> [DESCRIPTION OF THE TASK] Reproduce every one of the following entries word for word, keeping each line in its original order.

> [PROVIDED DATA]
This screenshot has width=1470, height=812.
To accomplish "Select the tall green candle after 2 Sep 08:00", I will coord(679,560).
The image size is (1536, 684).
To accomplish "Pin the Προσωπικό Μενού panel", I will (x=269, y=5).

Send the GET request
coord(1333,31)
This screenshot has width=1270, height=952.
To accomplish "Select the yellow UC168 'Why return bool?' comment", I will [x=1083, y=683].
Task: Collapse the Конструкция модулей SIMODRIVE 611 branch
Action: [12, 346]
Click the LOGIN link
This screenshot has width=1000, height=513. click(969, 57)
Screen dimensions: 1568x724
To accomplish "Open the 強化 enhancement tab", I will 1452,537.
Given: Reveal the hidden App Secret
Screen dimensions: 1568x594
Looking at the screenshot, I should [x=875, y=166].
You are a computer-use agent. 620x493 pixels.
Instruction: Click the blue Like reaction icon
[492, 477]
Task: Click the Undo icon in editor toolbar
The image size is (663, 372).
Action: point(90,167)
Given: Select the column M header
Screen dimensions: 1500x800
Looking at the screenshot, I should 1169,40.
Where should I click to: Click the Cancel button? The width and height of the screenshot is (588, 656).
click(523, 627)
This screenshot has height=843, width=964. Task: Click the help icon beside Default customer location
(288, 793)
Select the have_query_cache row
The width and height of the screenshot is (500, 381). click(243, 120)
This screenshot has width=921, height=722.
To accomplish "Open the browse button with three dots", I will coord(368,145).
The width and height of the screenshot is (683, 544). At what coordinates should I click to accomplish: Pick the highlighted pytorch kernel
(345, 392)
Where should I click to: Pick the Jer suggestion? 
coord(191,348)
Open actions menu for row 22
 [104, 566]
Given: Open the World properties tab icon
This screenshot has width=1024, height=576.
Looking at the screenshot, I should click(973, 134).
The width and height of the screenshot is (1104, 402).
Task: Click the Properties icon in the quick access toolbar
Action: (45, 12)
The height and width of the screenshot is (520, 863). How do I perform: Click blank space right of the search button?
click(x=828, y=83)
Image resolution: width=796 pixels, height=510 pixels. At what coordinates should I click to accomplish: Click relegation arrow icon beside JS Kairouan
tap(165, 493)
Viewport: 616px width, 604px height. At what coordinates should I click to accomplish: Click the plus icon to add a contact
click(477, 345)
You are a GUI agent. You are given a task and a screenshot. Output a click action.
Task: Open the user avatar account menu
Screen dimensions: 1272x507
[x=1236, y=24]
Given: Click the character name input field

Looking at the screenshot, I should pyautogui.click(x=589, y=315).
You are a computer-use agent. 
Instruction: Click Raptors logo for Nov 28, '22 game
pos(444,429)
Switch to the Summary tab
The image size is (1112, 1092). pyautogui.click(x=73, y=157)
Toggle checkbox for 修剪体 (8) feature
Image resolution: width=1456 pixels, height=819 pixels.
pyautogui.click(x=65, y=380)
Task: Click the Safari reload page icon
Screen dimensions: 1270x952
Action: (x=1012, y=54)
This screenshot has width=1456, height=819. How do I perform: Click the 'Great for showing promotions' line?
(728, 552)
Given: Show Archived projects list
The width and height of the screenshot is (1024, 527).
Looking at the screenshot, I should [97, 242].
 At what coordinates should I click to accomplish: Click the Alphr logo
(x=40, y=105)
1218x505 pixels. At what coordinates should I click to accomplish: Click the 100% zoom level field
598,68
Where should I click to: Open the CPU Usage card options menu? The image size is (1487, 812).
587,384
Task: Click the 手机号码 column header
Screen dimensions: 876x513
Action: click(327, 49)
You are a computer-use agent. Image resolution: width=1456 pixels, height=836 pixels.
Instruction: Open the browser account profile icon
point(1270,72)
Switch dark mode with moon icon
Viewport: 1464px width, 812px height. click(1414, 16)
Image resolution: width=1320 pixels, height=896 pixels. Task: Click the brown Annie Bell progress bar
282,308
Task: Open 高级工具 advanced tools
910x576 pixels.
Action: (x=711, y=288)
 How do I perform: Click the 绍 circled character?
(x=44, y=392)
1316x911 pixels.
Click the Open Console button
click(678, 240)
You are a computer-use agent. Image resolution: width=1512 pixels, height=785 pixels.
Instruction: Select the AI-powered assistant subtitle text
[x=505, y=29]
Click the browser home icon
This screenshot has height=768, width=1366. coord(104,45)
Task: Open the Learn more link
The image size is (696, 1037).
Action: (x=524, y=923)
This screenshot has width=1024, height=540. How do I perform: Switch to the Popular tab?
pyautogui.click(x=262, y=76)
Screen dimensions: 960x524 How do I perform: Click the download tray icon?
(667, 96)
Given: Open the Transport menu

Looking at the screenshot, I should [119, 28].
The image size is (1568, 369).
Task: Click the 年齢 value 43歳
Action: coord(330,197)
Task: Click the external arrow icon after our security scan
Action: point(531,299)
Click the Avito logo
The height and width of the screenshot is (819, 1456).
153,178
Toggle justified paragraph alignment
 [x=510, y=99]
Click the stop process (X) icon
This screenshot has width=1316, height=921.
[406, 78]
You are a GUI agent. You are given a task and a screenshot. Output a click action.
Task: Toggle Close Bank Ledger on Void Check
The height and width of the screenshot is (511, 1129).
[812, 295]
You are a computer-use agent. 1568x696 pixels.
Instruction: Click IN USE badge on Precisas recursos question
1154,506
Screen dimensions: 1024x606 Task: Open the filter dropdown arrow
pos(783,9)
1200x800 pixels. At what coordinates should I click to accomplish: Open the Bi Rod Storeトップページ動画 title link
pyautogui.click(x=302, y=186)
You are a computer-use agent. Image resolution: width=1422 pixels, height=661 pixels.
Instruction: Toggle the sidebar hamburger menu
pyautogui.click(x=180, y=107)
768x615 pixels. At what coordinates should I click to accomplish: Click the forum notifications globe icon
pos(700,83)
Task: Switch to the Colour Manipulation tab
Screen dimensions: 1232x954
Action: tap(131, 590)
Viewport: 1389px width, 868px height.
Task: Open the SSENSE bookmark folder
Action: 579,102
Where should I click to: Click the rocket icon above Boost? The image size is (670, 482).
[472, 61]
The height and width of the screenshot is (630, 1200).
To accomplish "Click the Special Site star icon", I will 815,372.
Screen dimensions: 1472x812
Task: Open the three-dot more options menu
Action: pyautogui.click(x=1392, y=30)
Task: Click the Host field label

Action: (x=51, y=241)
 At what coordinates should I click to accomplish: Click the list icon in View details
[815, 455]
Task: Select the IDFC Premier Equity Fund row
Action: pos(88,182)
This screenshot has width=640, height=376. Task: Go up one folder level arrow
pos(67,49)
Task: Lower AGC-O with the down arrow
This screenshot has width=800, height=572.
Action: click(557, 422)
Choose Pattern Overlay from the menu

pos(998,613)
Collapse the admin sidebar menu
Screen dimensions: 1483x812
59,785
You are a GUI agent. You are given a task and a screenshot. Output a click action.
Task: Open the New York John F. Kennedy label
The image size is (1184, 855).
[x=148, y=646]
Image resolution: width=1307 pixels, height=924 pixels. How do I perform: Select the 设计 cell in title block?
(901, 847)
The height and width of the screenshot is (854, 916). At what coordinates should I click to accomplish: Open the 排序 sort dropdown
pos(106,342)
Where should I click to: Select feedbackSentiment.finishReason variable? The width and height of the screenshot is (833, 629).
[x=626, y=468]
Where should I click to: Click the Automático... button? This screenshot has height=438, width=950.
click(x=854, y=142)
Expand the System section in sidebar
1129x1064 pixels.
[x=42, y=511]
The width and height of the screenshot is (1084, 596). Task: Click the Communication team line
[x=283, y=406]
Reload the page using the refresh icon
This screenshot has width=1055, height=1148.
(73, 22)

> [ANSWER TO THE TASK]
This screenshot has width=1470, height=812.
To accomplish "Select the tall green candle after 2 Sep 08:00", I will coord(679,560).
The image size is (1536, 684).
To accomplish "Pin the Προσωπικό Μενού panel", I will (x=269, y=5).

Send the GET request
coord(1333,31)
This screenshot has width=1270, height=952.
To accomplish "Select the yellow UC168 'Why return bool?' comment", I will [x=1083, y=683].
Task: Collapse the Конструкция модулей SIMODRIVE 611 branch
Action: [12, 346]
Click the LOGIN link
This screenshot has width=1000, height=513. click(969, 57)
Screen dimensions: 1568x724
To accomplish "Open the 強化 enhancement tab", I will 1452,537.
Given: Reveal the hidden App Secret
Screen dimensions: 1568x594
Looking at the screenshot, I should [x=875, y=166].
You are a computer-use agent. 620x493 pixels.
Instruction: Click the blue Like reaction icon
[492, 477]
Task: Click the Undo icon in editor toolbar
The image size is (663, 372).
Action: point(90,167)
Given: Select the column M header
Screen dimensions: 1500x800
Looking at the screenshot, I should 1169,40.
Where should I click to: Click the Cancel button? The width and height of the screenshot is (588, 656).
click(523, 627)
This screenshot has height=843, width=964. Task: Click the help icon beside Default customer location
(288, 793)
Select the have_query_cache row
The width and height of the screenshot is (500, 381). click(243, 120)
This screenshot has width=921, height=722.
To accomplish "Open the browse button with three dots", I will coord(368,145).
The width and height of the screenshot is (683, 544). At what coordinates should I click to accomplish: Pick the highlighted pytorch kernel
(345, 392)
Where should I click to: Pick the Jer suggestion? 
coord(191,348)
Open actions menu for row 22
 [104, 566]
Given: Open the World properties tab icon
This screenshot has width=1024, height=576.
Looking at the screenshot, I should click(973, 134).
The width and height of the screenshot is (1104, 402).
Task: Click the Properties icon in the quick access toolbar
Action: (45, 12)
The height and width of the screenshot is (520, 863). How do I perform: Click blank space right of the search button?
click(x=828, y=83)
Image resolution: width=796 pixels, height=510 pixels. At what coordinates should I click to accomplish: Click relegation arrow icon beside JS Kairouan
tap(165, 493)
Viewport: 616px width, 604px height. At what coordinates should I click to accomplish: Click the plus icon to add a contact
click(477, 345)
You are a GUI agent. You are given a task and a screenshot. Output a click action.
Task: Open the user avatar account menu
Screen dimensions: 1272x507
[x=1236, y=24]
Given: Click the character name input field

Looking at the screenshot, I should pyautogui.click(x=589, y=315).
You are a computer-use agent. 
Instruction: Click Raptors logo for Nov 28, '22 game
pos(444,429)
Switch to the Summary tab
The image size is (1112, 1092). pyautogui.click(x=73, y=157)
Toggle checkbox for 修剪体 (8) feature
Image resolution: width=1456 pixels, height=819 pixels.
pyautogui.click(x=65, y=380)
Task: Click the Safari reload page icon
Screen dimensions: 1270x952
Action: (x=1012, y=54)
This screenshot has width=1456, height=819. How do I perform: Click the 'Great for showing promotions' line?
(728, 552)
Given: Show Archived projects list
The width and height of the screenshot is (1024, 527).
Looking at the screenshot, I should [97, 242].
 At what coordinates should I click to accomplish: Click the Alphr logo
(x=40, y=105)
1218x505 pixels. At what coordinates should I click to accomplish: Click the 100% zoom level field
598,68
Where should I click to: Open the CPU Usage card options menu? The image size is (1487, 812).
587,384
Task: Click the 手机号码 column header
Screen dimensions: 876x513
Action: click(327, 49)
You are a computer-use agent. Image resolution: width=1456 pixels, height=836 pixels.
Instruction: Open the browser account profile icon
point(1270,72)
Switch dark mode with moon icon
Viewport: 1464px width, 812px height. click(1414, 16)
Image resolution: width=1320 pixels, height=896 pixels. Task: Click the brown Annie Bell progress bar
282,308
Task: Open 高级工具 advanced tools
910x576 pixels.
Action: (x=711, y=288)
 How do I perform: Click the 绍 circled character?
(x=44, y=392)
1316x911 pixels.
Click the Open Console button
click(678, 240)
You are a computer-use agent. Image resolution: width=1512 pixels, height=785 pixels.
Instruction: Select the AI-powered assistant subtitle text
[x=505, y=29]
Click the browser home icon
This screenshot has height=768, width=1366. coord(104,45)
Task: Open the Learn more link
The image size is (696, 1037).
Action: (x=524, y=923)
This screenshot has width=1024, height=540. How do I perform: Switch to the Popular tab?
pyautogui.click(x=262, y=76)
Screen dimensions: 960x524 How do I perform: Click the download tray icon?
(667, 96)
Given: Open the Transport menu

Looking at the screenshot, I should [119, 28].
The image size is (1568, 369).
Task: Click the 年齢 value 43歳
Action: coord(330,197)
Task: Click the external arrow icon after our security scan
Action: point(531,299)
Click the Avito logo
The height and width of the screenshot is (819, 1456).
153,178
Toggle justified paragraph alignment
 [x=510, y=99]
Click the stop process (X) icon
This screenshot has width=1316, height=921.
[406, 78]
You are a GUI agent. You are given a task and a screenshot. Output a click action.
Task: Toggle Close Bank Ledger on Void Check
The height and width of the screenshot is (511, 1129).
[812, 295]
You are a computer-use agent. 1568x696 pixels.
Instruction: Click IN USE badge on Precisas recursos question
1154,506
Screen dimensions: 1024x606 Task: Open the filter dropdown arrow
pos(783,9)
1200x800 pixels. At what coordinates should I click to accomplish: Open the Bi Rod Storeトップページ動画 title link
pyautogui.click(x=302, y=186)
You are a computer-use agent. Image resolution: width=1422 pixels, height=661 pixels.
Instruction: Toggle the sidebar hamburger menu
pyautogui.click(x=180, y=107)
768x615 pixels. At what coordinates should I click to accomplish: Click the forum notifications globe icon
pos(700,83)
Task: Switch to the Colour Manipulation tab
Screen dimensions: 1232x954
Action: tap(131, 590)
Viewport: 1389px width, 868px height.
Task: Open the SSENSE bookmark folder
Action: 579,102
Where should I click to: Click the rocket icon above Boost? The image size is (670, 482).
[472, 61]
The height and width of the screenshot is (630, 1200).
To accomplish "Click the Special Site star icon", I will 815,372.
Screen dimensions: 1472x812
Task: Open the three-dot more options menu
Action: pyautogui.click(x=1392, y=30)
Task: Click the Host field label

Action: (x=51, y=241)
 At what coordinates should I click to accomplish: Click the list icon in View details
[815, 455]
Task: Select the IDFC Premier Equity Fund row
Action: pos(88,182)
This screenshot has width=640, height=376. Task: Go up one folder level arrow
pos(67,49)
Task: Lower AGC-O with the down arrow
This screenshot has width=800, height=572.
Action: click(557, 422)
Choose Pattern Overlay from the menu

pos(998,613)
Collapse the admin sidebar menu
Screen dimensions: 1483x812
59,785
You are a GUI agent. You are given a task and a screenshot. Output a click action.
Task: Open the New York John F. Kennedy label
The image size is (1184, 855).
[x=148, y=646]
Image resolution: width=1307 pixels, height=924 pixels. How do I perform: Select the 设计 cell in title block?
(901, 847)
The height and width of the screenshot is (854, 916). At what coordinates should I click to accomplish: Open the 排序 sort dropdown
pos(106,342)
Where should I click to: Select feedbackSentiment.finishReason variable? The width and height of the screenshot is (833, 629).
[x=626, y=468]
Where should I click to: Click the Automático... button? This screenshot has height=438, width=950.
click(x=854, y=142)
Expand the System section in sidebar
1129x1064 pixels.
[x=42, y=511]
The width and height of the screenshot is (1084, 596). Task: Click the Communication team line
[x=283, y=406]
Reload the page using the refresh icon
This screenshot has width=1055, height=1148.
(73, 22)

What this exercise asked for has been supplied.